Rajoy le había pedido a Camps que se declarará delincuente para que él se pudiera declarar presidente, pero Camps decidió seguir siendo un presunto inocente antes que mantenerse en el cargo como un honorable delincuente. Al líder del PP le preocupaba que su paseo triunfal hacia el banquillo azul del Gobierno, coincidiera en el tiempo con el paseo poco triunfal del presidente de Valencia hacia el banquillo de los acusados. Un temor que llevó a Rajoy a tomar una decisión: más valía un culpable atado de manos que varios presuntos inocentes volando.

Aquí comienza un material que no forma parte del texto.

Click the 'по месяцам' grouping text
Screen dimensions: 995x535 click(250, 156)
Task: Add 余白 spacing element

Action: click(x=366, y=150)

El líder del PP es una persona de medias tintas, por eso le ofreció dos opciones a Camps: dimitir o proclamarse delincuente. El presidente de la Generalitat optó por lo primero, pero no deja de ser importante que para Rajoy hubiera válido también lo segundo. O lo que es lo mismo, tener en sus filas a un delincuente confeso antes que a un imputado inconfesable; a un mentiroso compulsivo antes que una compulsión electoral, incluso a un condenado por cohecho impropio antes que a un propio a punto de ser condenado por unos hechos. Rajoy estaba dispuesto a aceptar un apaño: tener de compañero al primer presidente de una comunidad autónoma en España con antecedentes penales, antes de renunciar al compañero que le brindó los apoyos necesarios cuando el líder del PP penaba por sus antecedentes electorales.

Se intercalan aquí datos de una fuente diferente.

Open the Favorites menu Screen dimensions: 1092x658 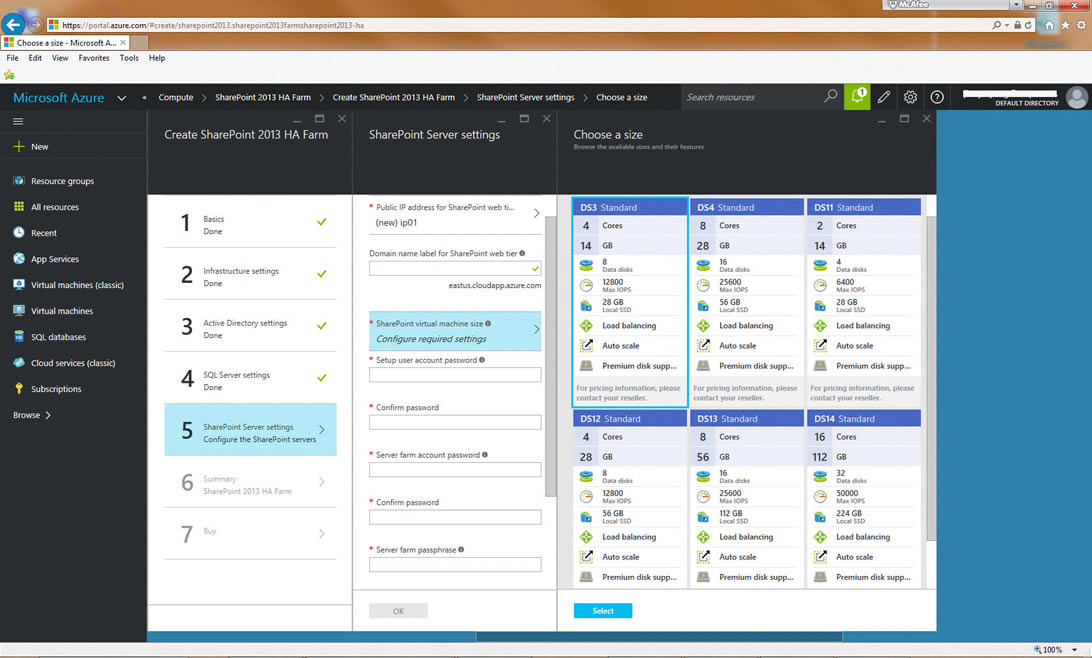click(x=94, y=58)
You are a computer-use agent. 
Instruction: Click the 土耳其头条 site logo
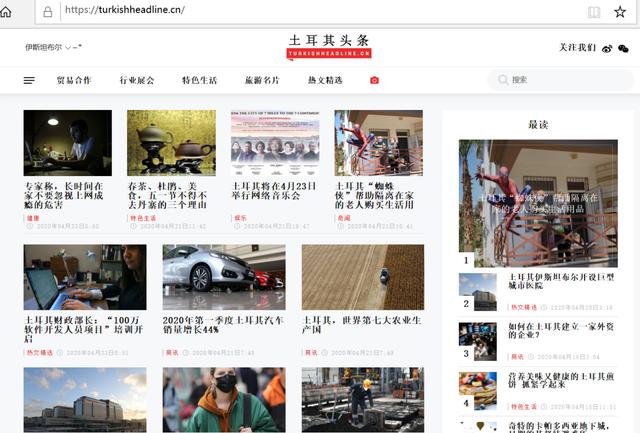(x=329, y=44)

En términos políticos, la decisión de Rajoy también se podría considerar como de cohecho impropio. El presidente del PP estaba dispuesto a renunciar a su discurso de regeneración política a cambio de los favores recibidos en su día por parte del presidente valenciano. Quizás, por eso le ofreció a Camps este apaño: que pagara una multa por ser culpable y que trabajara para la comunidad. Esto último estaba más que garantizado, ya que no hay mayor trabajo para la comunidad que presidirla. Y él accedió a que fuera el candidato. Lo de la sanción era una nimiedad para el afectado. ¿Había mayor garantía para cobrarla que una autoinculpación que cabía en una frase de cuatro palabras: "Yo pago mis multas?".

Camps, a pesar de sus abrumadoras mayorías, era un político conectado a un respirador artificial. Vivía gracias a que su partido le insuflaba periódicamente oxígeno político en dosis concentradas para mantenerlo en el cargo. Eran, precisamente, esos balones de oxígeno esporádicos los que le provocaban esa sonrisa forzada. Como ustedes saben, a los humanos nos pasa como a las situaciones, que la oxigenación nos vigoriza. El día que Rajoy mandó a Trillo a Valencia para desconectarle el respirador, Camps se desinfló como los globos de una fiesta de cumpleaños. Al igual que a estos, al presidente se le fue aflojando el nudo que se hace para que no se escape el aire, hasta salir disparado hacia arriba para caer luego en picado.

Meterme hoy en camisa y trajes de once varas de trabilla valenciana, tiene más chicha que comentar los hechos acontecidos en esta última semana en Andalucía. La dimisión de Camps, precedida de un intento de autoinculpación fallido, es un ejemplo paradigmático de la deriva de la política en este país, donde un candidato a la presidencia del Gobierno estaba dispuesto a mantener a un presidente de una comunidad autónoma a quien le pidió que reconociera que no pagaba sus trajes a cambio de pagar sus trapos sucios. Al final, Camps, en su tardanza en actuar, ha terminado mejor que Rajoy, en su otra tardanza en actuar. Ha elegido la dimisión, antes que la inculpación. Lo triste del asunto es que su partido estaba dispuesto a que siguiera, aún pagando la multa por un delito de cohecho impropio, que no es otra cosa que un derivado de la corrupción. Quizás Rajoy sólo ofreció este apaño envenenado para forzar su dimisión, pero no es lo que han explicado a los ciudadanos. Y este tipo de apaños siempre será una indignidad política.